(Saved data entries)
^^^^^^^^
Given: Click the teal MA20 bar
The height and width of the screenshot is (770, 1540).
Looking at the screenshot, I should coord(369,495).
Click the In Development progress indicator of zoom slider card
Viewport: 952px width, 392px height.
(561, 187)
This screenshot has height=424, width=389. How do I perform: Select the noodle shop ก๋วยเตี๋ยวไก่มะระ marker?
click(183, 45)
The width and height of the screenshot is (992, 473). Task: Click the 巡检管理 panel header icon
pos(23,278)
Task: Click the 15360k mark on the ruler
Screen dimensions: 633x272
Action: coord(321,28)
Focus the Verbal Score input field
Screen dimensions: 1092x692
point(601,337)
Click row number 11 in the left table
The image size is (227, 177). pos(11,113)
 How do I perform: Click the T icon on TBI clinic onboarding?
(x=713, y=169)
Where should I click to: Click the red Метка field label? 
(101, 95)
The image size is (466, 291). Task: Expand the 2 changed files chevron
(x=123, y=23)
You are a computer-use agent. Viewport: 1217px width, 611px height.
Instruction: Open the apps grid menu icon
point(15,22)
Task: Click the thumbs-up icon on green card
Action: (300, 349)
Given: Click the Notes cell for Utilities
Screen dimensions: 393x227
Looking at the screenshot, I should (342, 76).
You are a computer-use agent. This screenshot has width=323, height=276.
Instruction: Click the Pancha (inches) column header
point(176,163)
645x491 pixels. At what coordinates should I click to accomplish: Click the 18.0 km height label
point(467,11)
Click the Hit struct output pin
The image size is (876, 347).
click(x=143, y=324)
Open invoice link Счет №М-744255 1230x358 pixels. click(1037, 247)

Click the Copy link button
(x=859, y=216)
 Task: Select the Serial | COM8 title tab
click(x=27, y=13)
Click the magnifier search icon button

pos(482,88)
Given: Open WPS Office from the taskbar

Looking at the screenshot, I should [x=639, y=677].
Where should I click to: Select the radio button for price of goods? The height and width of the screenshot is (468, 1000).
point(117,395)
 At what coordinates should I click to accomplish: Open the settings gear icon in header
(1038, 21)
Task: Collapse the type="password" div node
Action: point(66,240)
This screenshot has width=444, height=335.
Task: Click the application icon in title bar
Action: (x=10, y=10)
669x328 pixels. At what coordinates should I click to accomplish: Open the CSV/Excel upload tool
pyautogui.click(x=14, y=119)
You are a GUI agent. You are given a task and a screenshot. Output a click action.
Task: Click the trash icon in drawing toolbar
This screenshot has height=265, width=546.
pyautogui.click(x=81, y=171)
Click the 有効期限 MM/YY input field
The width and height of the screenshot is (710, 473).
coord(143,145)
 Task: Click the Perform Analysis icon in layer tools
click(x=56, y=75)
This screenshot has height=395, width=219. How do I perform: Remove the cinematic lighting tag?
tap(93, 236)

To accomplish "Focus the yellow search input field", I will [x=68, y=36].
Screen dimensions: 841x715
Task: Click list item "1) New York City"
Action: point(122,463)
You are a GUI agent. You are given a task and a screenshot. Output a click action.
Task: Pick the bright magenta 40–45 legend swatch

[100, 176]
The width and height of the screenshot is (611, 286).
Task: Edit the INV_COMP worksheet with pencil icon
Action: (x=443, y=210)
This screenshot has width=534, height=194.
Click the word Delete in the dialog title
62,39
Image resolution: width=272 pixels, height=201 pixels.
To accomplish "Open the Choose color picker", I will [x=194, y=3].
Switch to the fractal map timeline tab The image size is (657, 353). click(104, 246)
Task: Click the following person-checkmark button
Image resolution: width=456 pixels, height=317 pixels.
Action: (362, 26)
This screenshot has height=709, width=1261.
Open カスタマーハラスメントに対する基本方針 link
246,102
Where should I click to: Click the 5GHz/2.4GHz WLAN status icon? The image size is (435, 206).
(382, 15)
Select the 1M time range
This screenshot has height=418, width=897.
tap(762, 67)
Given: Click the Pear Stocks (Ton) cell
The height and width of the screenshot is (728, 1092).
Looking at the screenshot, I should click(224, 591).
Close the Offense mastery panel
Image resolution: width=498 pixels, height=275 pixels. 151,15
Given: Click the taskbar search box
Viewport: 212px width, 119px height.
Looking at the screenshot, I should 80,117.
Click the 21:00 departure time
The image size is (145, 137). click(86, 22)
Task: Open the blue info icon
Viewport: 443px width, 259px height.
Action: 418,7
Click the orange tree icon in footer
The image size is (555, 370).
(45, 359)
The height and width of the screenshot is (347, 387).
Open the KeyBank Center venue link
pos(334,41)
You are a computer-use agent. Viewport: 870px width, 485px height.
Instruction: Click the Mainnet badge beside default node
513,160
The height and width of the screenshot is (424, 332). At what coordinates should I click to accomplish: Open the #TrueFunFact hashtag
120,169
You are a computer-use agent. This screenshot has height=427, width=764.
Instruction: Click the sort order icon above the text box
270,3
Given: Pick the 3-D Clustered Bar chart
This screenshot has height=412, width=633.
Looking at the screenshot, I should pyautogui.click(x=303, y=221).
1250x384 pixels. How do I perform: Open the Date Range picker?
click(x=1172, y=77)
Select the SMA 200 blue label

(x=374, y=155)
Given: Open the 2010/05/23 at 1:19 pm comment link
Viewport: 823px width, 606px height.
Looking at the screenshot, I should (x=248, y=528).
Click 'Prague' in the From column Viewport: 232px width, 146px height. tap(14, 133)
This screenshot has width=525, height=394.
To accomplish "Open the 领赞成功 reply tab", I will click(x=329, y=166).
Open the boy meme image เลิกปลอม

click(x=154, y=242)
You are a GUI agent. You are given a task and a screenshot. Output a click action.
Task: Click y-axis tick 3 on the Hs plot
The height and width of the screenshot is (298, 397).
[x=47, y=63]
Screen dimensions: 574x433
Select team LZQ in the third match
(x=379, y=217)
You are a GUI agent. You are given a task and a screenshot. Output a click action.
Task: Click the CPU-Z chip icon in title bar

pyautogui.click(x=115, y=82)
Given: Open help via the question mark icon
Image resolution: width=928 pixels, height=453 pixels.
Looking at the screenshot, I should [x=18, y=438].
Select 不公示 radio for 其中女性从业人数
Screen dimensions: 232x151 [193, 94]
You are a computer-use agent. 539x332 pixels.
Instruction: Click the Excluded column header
^^^^^^^^
### YOUR GOAL
Reproduce the entries above in full, precisely as written.

### ANSWER SECTION
Given: Click the teal MA20 bar
The height and width of the screenshot is (770, 1540).
Looking at the screenshot, I should coord(369,495).
Click the In Development progress indicator of zoom slider card
Viewport: 952px width, 392px height.
(561, 187)
This screenshot has height=424, width=389. How do I perform: Select the noodle shop ก๋วยเตี๋ยวไก่มะระ marker?
click(183, 45)
The width and height of the screenshot is (992, 473). Task: Click the 巡检管理 panel header icon
pos(23,278)
Task: Click the 15360k mark on the ruler
Screen dimensions: 633x272
Action: coord(321,28)
Focus the Verbal Score input field
Screen dimensions: 1092x692
point(601,337)
Click row number 11 in the left table
The image size is (227, 177). pos(11,113)
 How do I perform: Click the T icon on TBI clinic onboarding?
(x=713, y=169)
Where should I click to: Click the red Метка field label? 
(101, 95)
The image size is (466, 291). Task: Expand the 2 changed files chevron
(x=123, y=23)
You are a computer-use agent. Viewport: 1217px width, 611px height.
Instruction: Open the apps grid menu icon
point(15,22)
Task: Click the thumbs-up icon on green card
Action: (300, 349)
Given: Click the Notes cell for Utilities
Screen dimensions: 393x227
Looking at the screenshot, I should (342, 76).
You are a computer-use agent. This screenshot has width=323, height=276.
Instruction: Click the Pancha (inches) column header
point(176,163)
645x491 pixels. At what coordinates should I click to accomplish: Click the 18.0 km height label
point(467,11)
Click the Hit struct output pin
The image size is (876, 347).
click(x=143, y=324)
Open invoice link Счет №М-744255 1230x358 pixels. click(1037, 247)

Click the Copy link button
(x=859, y=216)
 Task: Select the Serial | COM8 title tab
click(x=27, y=13)
Click the magnifier search icon button

pos(482,88)
Given: Open WPS Office from the taskbar

Looking at the screenshot, I should [x=639, y=677].
Where should I click to: Select the radio button for price of goods? The height and width of the screenshot is (468, 1000).
point(117,395)
 At what coordinates should I click to accomplish: Open the settings gear icon in header
(1038, 21)
Task: Collapse the type="password" div node
Action: point(66,240)
This screenshot has width=444, height=335.
Task: Click the application icon in title bar
Action: (x=10, y=10)
669x328 pixels. At what coordinates should I click to accomplish: Open the CSV/Excel upload tool
pyautogui.click(x=14, y=119)
You are a GUI agent. You are given a task and a screenshot. Output a click action.
Task: Click the trash icon in drawing toolbar
This screenshot has height=265, width=546.
pyautogui.click(x=81, y=171)
Click the 有効期限 MM/YY input field
The width and height of the screenshot is (710, 473).
coord(143,145)
 Task: Click the Perform Analysis icon in layer tools
click(x=56, y=75)
This screenshot has height=395, width=219. How do I perform: Remove the cinematic lighting tag?
tap(93, 236)

To accomplish "Focus the yellow search input field", I will [x=68, y=36].
Screen dimensions: 841x715
Task: Click list item "1) New York City"
Action: point(122,463)
You are a GUI agent. You are given a task and a screenshot. Output a click action.
Task: Pick the bright magenta 40–45 legend swatch

[100, 176]
The width and height of the screenshot is (611, 286).
Task: Edit the INV_COMP worksheet with pencil icon
Action: (x=443, y=210)
This screenshot has width=534, height=194.
Click the word Delete in the dialog title
62,39
Image resolution: width=272 pixels, height=201 pixels.
To accomplish "Open the Choose color picker", I will [x=194, y=3].
Switch to the fractal map timeline tab The image size is (657, 353). click(104, 246)
Task: Click the following person-checkmark button
Image resolution: width=456 pixels, height=317 pixels.
Action: (362, 26)
This screenshot has height=709, width=1261.
Open カスタマーハラスメントに対する基本方針 link
246,102
Where should I click to: Click the 5GHz/2.4GHz WLAN status icon? The image size is (435, 206).
(382, 15)
Select the 1M time range
This screenshot has height=418, width=897.
tap(762, 67)
Given: Click the Pear Stocks (Ton) cell
The height and width of the screenshot is (728, 1092).
Looking at the screenshot, I should click(224, 591).
Close the Offense mastery panel
Image resolution: width=498 pixels, height=275 pixels. 151,15
Given: Click the taskbar search box
Viewport: 212px width, 119px height.
Looking at the screenshot, I should 80,117.
Click the 21:00 departure time
The image size is (145, 137). click(86, 22)
Task: Open the blue info icon
Viewport: 443px width, 259px height.
Action: 418,7
Click the orange tree icon in footer
The image size is (555, 370).
(45, 359)
The height and width of the screenshot is (347, 387).
Open the KeyBank Center venue link
pos(334,41)
You are a computer-use agent. Viewport: 870px width, 485px height.
Instruction: Click the Mainnet badge beside default node
513,160
The height and width of the screenshot is (424, 332). At what coordinates should I click to accomplish: Open the #TrueFunFact hashtag
120,169
You are a computer-use agent. This screenshot has height=427, width=764.
Instruction: Click the sort order icon above the text box
270,3
Given: Pick the 3-D Clustered Bar chart
This screenshot has height=412, width=633.
Looking at the screenshot, I should pyautogui.click(x=303, y=221).
1250x384 pixels. How do I perform: Open the Date Range picker?
click(x=1172, y=77)
Select the SMA 200 blue label

(x=374, y=155)
Given: Open the 2010/05/23 at 1:19 pm comment link
Viewport: 823px width, 606px height.
Looking at the screenshot, I should (x=248, y=528).
Click 'Prague' in the From column Viewport: 232px width, 146px height. tap(14, 133)
This screenshot has width=525, height=394.
To accomplish "Open the 领赞成功 reply tab", I will click(x=329, y=166).
Open the boy meme image เลิกปลอม

click(x=154, y=242)
You are a GUI agent. You are given a task and a screenshot. Output a click action.
Task: Click y-axis tick 3 on the Hs plot
The height and width of the screenshot is (298, 397).
[x=47, y=63]
Screen dimensions: 574x433
Select team LZQ in the third match
(x=379, y=217)
You are a GUI agent. You are given a task and a screenshot. Output a click action.
Task: Click the CPU-Z chip icon in title bar

pyautogui.click(x=115, y=82)
Given: Open help via the question mark icon
Image resolution: width=928 pixels, height=453 pixels.
Looking at the screenshot, I should [x=18, y=438].
Select 不公示 radio for 其中女性从业人数
Screen dimensions: 232x151 [193, 94]
You are a computer-use agent. 539x332 pixels.
Instruction: Click the Excluded column header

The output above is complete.